• **Text section**
------------------------------------------------------------------------

Book Summary of Taleb’s Antifragile
The opposite of fragility isn’t robustness, but antifragility. This post summarizes one of my all-time favorite investing books.
Nassim Taleb is a polarizing guy. He gets in Twitter fights, eats a lot of squid ink pasta, but also has many fans. I enjoy his writing and, among all his books, think Antifragile is the most complete description of his philosophy on life and markets. Here are my main takeaways:
- The opposite of fragility isn’t robustness, but antifragility. Fragile things (fine china, portfolios only invested in a single position, a “why me” mentality) easily break. Robust things (a piece of metal, broadly diversified portfolios, stoicism) endure change. Antifragile things (options, a “failure leads to growth” mentality) benefit from volatility and change. Fragility implies you’ve got more to lose than to gain. Antifragility implies you’ve got more to gain than to lose.
- Suppressing randomness and volatility weakens complex systems. Park rangers light small fires to prevent flammable material from building up in a forest. Hidden vulnerabilities tend to accumulate at corporations after long periods without setbacks. A lack of market volatility also tends to encourage excessive risk taking, as evidenced by the 30:1 leverage ratio of Lehman Brothers in 2008.

------------------------------------------------------------------------

• **Goal A**
In the Antifragile summary, what leverage ratio did Lehman Brothers have in 2008?
The book summary and the rows that follow it were taken from unrelated sources.

• **Records to process**
------------------------------------------------------------------------

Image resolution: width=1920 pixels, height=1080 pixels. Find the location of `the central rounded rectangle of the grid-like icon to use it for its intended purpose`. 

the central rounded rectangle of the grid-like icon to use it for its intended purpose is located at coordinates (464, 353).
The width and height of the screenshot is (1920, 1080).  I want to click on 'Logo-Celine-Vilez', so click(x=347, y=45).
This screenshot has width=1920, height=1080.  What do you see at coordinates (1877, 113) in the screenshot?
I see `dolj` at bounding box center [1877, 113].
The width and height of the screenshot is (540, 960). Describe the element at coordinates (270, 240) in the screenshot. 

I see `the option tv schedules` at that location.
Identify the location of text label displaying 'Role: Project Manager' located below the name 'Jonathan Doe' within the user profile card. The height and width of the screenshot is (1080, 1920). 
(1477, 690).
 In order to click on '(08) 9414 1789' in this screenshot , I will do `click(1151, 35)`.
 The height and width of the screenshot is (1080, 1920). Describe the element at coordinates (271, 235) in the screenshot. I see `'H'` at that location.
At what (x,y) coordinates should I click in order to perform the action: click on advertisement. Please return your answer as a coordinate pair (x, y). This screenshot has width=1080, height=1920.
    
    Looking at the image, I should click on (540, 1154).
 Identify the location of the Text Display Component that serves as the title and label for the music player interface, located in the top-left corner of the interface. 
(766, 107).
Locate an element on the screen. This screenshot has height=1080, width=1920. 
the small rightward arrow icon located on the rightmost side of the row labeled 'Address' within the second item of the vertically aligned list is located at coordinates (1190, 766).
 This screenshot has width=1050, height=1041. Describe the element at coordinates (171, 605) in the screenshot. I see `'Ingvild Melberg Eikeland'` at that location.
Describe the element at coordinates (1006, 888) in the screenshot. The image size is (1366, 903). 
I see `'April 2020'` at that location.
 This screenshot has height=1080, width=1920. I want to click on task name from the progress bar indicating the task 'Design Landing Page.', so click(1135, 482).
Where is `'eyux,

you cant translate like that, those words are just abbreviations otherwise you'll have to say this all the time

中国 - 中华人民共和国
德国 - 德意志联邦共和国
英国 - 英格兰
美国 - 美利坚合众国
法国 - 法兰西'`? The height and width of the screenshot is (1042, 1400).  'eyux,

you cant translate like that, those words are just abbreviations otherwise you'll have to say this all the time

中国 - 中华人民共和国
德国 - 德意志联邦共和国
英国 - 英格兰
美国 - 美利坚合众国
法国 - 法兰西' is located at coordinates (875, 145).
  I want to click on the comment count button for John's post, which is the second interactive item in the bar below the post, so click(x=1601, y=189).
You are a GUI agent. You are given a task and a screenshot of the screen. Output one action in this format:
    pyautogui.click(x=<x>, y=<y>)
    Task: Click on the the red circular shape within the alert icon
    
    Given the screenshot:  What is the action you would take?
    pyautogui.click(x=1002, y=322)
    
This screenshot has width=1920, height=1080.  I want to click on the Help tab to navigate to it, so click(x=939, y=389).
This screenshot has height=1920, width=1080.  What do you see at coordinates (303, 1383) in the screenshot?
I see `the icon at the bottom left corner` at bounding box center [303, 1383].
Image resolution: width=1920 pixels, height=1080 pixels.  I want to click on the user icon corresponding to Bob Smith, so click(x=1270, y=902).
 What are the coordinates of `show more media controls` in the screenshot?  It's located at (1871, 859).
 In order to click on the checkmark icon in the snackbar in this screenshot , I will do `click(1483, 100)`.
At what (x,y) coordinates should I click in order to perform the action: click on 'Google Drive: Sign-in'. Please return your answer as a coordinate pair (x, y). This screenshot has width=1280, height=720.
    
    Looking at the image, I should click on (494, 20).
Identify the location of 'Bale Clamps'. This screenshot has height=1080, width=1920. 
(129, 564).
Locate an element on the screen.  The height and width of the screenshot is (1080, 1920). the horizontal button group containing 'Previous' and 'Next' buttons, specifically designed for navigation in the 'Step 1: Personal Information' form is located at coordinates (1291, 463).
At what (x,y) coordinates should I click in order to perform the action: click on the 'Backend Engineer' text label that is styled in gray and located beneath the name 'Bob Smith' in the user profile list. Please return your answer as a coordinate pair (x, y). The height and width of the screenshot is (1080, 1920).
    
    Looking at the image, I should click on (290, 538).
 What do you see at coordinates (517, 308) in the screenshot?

------------------------------------------------------------------------

• **Goal B**
Reproduce the rows word for word, starting with the first row and ending with the line that contains "Looking at the image, I should click on (540, 1154).", including that line.

• **Correct response A**
30:1

• **Correct response B**
Image resolution: width=1920 pixels, height=1080 pixels. Find the location of `the central rounded rectangle of the grid-like icon to use it for its intended purpose`. 

the central rounded rectangle of the grid-like icon to use it for its intended purpose is located at coordinates (464, 353).
The width and height of the screenshot is (1920, 1080).  I want to click on 'Logo-Celine-Vilez', so click(x=347, y=45).
This screenshot has width=1920, height=1080.  What do you see at coordinates (1877, 113) in the screenshot?
I see `dolj` at bounding box center [1877, 113].
The width and height of the screenshot is (540, 960). Describe the element at coordinates (270, 240) in the screenshot. 

I see `the option tv schedules` at that location.
Identify the location of text label displaying 'Role: Project Manager' located below the name 'Jonathan Doe' within the user profile card. The height and width of the screenshot is (1080, 1920). 
(1477, 690).
 In order to click on '(08) 9414 1789' in this screenshot , I will do `click(1151, 35)`.
 The height and width of the screenshot is (1080, 1920). Describe the element at coordinates (271, 235) in the screenshot. I see `'H'` at that location.
At what (x,y) coordinates should I click in order to perform the action: click on advertisement. Please return your answer as a coordinate pair (x, y). This screenshot has width=1080, height=1920.
    
    Looking at the image, I should click on (540, 1154).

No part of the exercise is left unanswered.